Holding USDT or USDC On-Chain
- Inside the US:
- Practicality: Less practical for daily use. Requires crypto exchanges to convert to USD for spending. Some vendors might directly accept stablecoins.
- Security: You are the custodian of your funds. No FDIC protection, but less susceptible to bank failures. Vulnerable to smart contract exploits or losing your private keys.
- Potential Benefits: Can earn higher interest rates through DeFi (Decentralized Finance) protocols.
- Overseas:
- Practicality: Can be more efficient for cross-border transfers, avoiding some traditional banking fees.
- Security: Risk depends on your chosen wallet and security practices.
Why Holding Large Amounts of USDT in a Hardware Wallet Might be Considered Better than FDIC Insurance
- Beyond FDIC Limits: If your holdings exceed $250,000, there's no additional insurance if the bank fails. Self-custody eliminates this risk.
- Control: You hold your private keys, giving you full control over the funds. No bank can freeze or restrict your assets.
- DeFi Access: Holding your stablecoins in a non-custodial wallet allows you to participate in various DeFi protocols, potentially earning higher yields than traditional savings accounts.
Important Considerations:
- Risk vs. Reward: Self-custody comes with the responsibility of securing your keys. Mistakes can lead to permanent loss of funds.

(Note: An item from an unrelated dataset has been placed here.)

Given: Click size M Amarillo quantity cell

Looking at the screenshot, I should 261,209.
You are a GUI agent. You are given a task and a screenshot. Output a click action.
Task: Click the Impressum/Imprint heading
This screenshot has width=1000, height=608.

- Volatility: Even stablecoins like USDT/USDC can experience slight price fluctuations.
- Regulation: Crypto regulations are still evolving, adding an element of uncertainty.
- Technical Know-How: Using hardware wallets and DeFi protocols requires some technical understanding.
Overall:
There's no single "best" answer, it depends on your priorities and risk tolerance:
- Convenience & Safety: A bank account with FDIC insurance offers peace of mind for everyday needs within the US.
- Control & Flexibility: Holding stablecoins on-chain grants more control and opens up DeFi earning opportunities, but requires more technical expertise and responsible security practices.